Living with the Dead is a British television programme about a team of paranormal investigators who investigate ghostly goings on and supernatural occurrences in family homes around Britain. The team aim to resolve the paranormal activity for the family concerned. While mainly focused on ordinary family homes, investigations in celebrity homes such as comedian Freddie Starr's occasionally feature.

Each run comprises 8 sixty-minute episodes. Now into its second series, the show airs on the Virgin Media Television satellite channel Living, plus Australian and Canadian channels.

Team
The team consists of American-born medium Johnnie Fiori, exorcist & psychic Medium Ian Lawman, historian Hallie Rubenhold and paranormal researcher Stephen Griffiths; who work together with the families living in allegedly haunted homes to remove the evil and terrifying spirits that plague them.

Each team member has a distinct role.
Johnnie Fiori's is to assess the paranormal activity as well as spending the night at the home. In his role to resolve the issues, Ian Lawman draws on a range on methods including séances. Historian Hallie Rubenhold, explores local history surrounding the house to uncover any macabre events that may lie behind the hauntings. Fiori cites the investigation at Saddleworth as a favourite, while Lawman cites the one at Blackpool as particularly enthralling.
+++++
• [To-do list]:
1: Transcribe the passage on Living with the Dead from "Each team member" to "as particularly enthralling.".
2: List every member of the investigation team named in the passage on Living with the Dead.
+++++
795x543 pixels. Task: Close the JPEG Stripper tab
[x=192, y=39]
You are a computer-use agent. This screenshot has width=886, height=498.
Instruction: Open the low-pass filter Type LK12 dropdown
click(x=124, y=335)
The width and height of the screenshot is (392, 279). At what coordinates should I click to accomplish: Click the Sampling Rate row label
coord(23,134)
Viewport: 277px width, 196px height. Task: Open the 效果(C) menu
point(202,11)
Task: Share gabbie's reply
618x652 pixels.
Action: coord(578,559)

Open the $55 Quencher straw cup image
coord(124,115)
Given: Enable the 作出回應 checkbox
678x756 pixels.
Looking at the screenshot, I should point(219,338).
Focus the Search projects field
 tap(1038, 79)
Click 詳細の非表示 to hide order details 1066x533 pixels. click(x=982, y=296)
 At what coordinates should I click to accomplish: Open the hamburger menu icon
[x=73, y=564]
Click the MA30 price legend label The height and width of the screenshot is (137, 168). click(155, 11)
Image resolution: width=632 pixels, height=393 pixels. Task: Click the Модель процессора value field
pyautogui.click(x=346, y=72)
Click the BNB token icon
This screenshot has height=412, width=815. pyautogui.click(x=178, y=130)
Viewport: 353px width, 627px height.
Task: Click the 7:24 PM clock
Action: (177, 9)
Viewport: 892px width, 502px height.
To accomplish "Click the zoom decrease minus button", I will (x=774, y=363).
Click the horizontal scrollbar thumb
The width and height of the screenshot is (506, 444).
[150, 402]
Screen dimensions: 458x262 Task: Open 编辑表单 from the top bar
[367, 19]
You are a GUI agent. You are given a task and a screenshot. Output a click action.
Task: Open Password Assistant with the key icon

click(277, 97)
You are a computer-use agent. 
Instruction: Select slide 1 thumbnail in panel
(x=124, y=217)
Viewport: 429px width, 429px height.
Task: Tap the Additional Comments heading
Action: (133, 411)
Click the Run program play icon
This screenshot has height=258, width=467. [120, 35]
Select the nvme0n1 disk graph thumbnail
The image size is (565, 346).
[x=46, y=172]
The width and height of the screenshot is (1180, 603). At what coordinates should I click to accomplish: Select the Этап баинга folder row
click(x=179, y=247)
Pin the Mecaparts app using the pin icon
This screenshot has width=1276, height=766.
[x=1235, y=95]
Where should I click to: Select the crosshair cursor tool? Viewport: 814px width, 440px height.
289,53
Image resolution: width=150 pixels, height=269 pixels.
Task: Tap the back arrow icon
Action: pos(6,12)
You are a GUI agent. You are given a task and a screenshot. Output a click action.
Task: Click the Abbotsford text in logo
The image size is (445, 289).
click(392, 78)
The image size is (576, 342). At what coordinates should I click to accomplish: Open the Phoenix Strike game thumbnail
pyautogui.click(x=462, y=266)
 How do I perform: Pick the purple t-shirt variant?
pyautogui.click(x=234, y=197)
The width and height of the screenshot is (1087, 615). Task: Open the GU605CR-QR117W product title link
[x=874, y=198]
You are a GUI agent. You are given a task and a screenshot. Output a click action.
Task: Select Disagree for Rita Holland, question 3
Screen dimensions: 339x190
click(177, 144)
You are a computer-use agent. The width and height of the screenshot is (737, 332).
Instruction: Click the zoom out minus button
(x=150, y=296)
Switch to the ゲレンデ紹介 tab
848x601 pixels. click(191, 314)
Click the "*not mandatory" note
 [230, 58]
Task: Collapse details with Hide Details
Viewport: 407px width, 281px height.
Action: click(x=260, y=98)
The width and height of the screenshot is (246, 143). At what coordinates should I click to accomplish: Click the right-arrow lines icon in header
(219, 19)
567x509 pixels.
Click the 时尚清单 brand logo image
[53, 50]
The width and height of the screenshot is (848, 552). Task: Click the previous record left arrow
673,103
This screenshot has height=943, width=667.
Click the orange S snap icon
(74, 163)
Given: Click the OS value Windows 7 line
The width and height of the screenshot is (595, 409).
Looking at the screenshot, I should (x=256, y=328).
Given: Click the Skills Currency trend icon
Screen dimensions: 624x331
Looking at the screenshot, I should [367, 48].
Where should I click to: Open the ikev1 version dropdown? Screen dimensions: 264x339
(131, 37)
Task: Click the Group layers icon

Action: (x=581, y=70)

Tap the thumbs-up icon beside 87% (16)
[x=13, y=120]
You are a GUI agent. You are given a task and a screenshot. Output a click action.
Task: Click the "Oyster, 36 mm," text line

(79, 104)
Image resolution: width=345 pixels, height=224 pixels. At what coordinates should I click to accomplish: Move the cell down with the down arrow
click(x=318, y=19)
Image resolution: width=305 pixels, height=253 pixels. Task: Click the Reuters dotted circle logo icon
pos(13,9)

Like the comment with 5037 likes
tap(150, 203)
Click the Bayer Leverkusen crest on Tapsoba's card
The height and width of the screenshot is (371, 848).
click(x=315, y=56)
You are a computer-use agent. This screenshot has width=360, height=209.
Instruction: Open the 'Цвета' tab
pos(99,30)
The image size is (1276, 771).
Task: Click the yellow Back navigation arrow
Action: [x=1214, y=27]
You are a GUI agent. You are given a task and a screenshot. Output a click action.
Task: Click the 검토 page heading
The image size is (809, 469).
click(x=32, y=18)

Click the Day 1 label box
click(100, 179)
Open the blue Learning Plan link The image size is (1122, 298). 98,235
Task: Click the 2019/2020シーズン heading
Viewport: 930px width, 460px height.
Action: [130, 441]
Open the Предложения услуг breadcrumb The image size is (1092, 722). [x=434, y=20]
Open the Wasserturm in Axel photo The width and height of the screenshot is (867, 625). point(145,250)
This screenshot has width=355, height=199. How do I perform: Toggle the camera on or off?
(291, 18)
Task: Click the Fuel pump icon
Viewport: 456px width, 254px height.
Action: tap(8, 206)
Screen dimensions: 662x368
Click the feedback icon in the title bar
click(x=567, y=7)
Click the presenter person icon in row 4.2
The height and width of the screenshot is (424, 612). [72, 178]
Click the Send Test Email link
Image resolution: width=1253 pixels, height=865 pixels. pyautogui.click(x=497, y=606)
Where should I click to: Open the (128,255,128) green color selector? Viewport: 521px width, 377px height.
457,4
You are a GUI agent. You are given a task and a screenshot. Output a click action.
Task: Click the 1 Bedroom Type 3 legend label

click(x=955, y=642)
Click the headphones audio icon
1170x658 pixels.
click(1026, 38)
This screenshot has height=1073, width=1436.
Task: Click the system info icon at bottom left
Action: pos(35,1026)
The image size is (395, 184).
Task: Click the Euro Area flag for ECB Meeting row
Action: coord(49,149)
+++++
• [Answers below]:
1:
Each team member has a distinct role.
Johnnie Fiori's is to assess the paranormal activity as well as spending the night at the home. In his role to resolve the issues, Ian Lawman draws on a range on methods including séances. Historian Hallie Rubenhold, explores local history surrounding the house to uncover any macabre events that may lie behind the hauntings. Fiori cites the investigation at Saddleworth as a favourite, while Lawman cites the one at Blackpool as particularly enthralling.

2: Johnnie Fiori, Ian Lawman, Hallie Rubenhold, Stephen Griffiths